Hannawald wird voraussichtlich selbst vor Ort sein, wenn der zwischen 1998 und 2000 dreimal am Schattenberg erfolgreiche Schmitt das Favoritenduo Simon Ammann (Schweiz) und Gregor Schlierenzauer (Österreich) herausfordert (Mo., ab 16.30 Uhr LIVE).ad

"Amman und Schlierenzauer werden sich aufreiben"

"Ammann und Schlierenzauer werden sich aneinander aufreiben. Davon könnten die anderen profitieren wie die Norweger oder Martin", sagt Hannawald: "Martin hat ja noch nie die Tournee-Gesamtwertung gewonnen. Ansonsten hat er alles in der Tasche - Gesamtweltcup-Sieg, Olympiasieg, WM-Gold. Ich hoffe, jetzt kriegt er es auch bei der Tournee hin."

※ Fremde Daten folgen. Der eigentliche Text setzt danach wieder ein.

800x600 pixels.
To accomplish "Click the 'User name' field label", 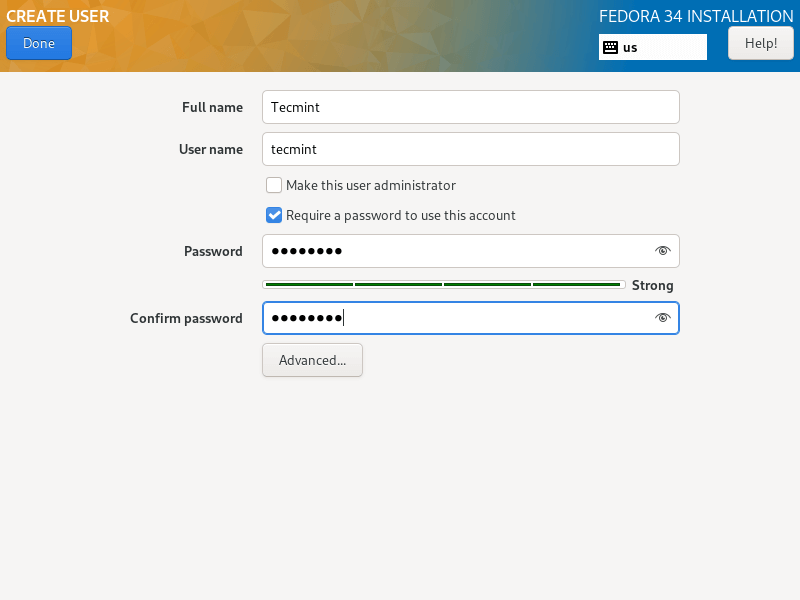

Ein Grund für Schmitts Aufwärtstrend könnte der Trainerwechsel vom glücklosen Peter Rohwein zu Schuster gewesen sein. Hannawald räumte ein, dass er von der Verpflichtung des Österreichers im ersten Moment überrascht wurde.

Jetzt hält er den Strategen Schuster jedoch für einen würdigen Nachfolger von Goldschmied Reinhard Heß, der Hannawald zu Olympia-, WM-Gold und dem Grand-Slam-Triumph bei der Vierschanzentournee geführt hatte.

"Auf dem richtigen Weg"

"Ich will die beiden nicht vergleichen, aber er hat es im Griff wie Reinhard damals. Werner Schuster hat einen radikalen Neuanfang gemacht und den kompletten Trainerstab ausgewechselt", sagte Hannawald.

"Da wächst ein richtig gutes Trainerteam wie damals bei uns zusammen, das für Erfolg sorgt. Ich denke, dass das deutsche Skispringen wieder auf dem richtigen Weg ist." Hannawald sagt den deutschen Skispringer eine rosige Zukunft voraus.

Rekord für die Ewigkeit

Den letzten deutschen Tournee-Gesamtsieg hatte Hannawald 2001/2002 selbst gefeiert, als er als einziger Skispringer in der fast 60-jährigen Geschichte alle vier Springen gewann. "Ich hoffe, dass ich so lange wie möglich der Einzige bleibe, der den Grand Slam gewonnen hat. Aber Leute wie Ammann oder Schlierenzauer können so etwas ruckzuck schaffen", meinte Hannawald.

Der 2005 zurückgetretene Hannawald denkt nicht mehr oft an seinen historischen Moment: "Das war schön, aber jetzt muss es vorwärts gehen." Der Vater von Sohn Matteo ist nach München zu seiner neuen Freundin Marie-Therese gezogen.

Hobbyrennfahrer sucht "perfekten" Job

Er fährt gelegentlich Autorennen und kickt in der Kreisklasse als Stürmer beim TSV Burgau. Derzeit ist er verletzt und absolviert die Reha bei Dr. Hans-Wilhelm Müller-Wohlfahrt, dem Doc der deutschen Fußball-Nationalmannschaft.

Hannawald sucht noch den perfekten Job möglichst in der Skisprung-Szene. Mit Skisprung-Koordinator Horst Hüttel hat er schon gesprochen, jetzt wartet er auf einen Anruf vom Deutschen Skiverband (DSV): "Trainer würde sich vielleicht anbieten oder ich könnte mithelfen, neuen Nachwuchs zu gewinnen. Schließlich ist das Skispringen meine Heimat."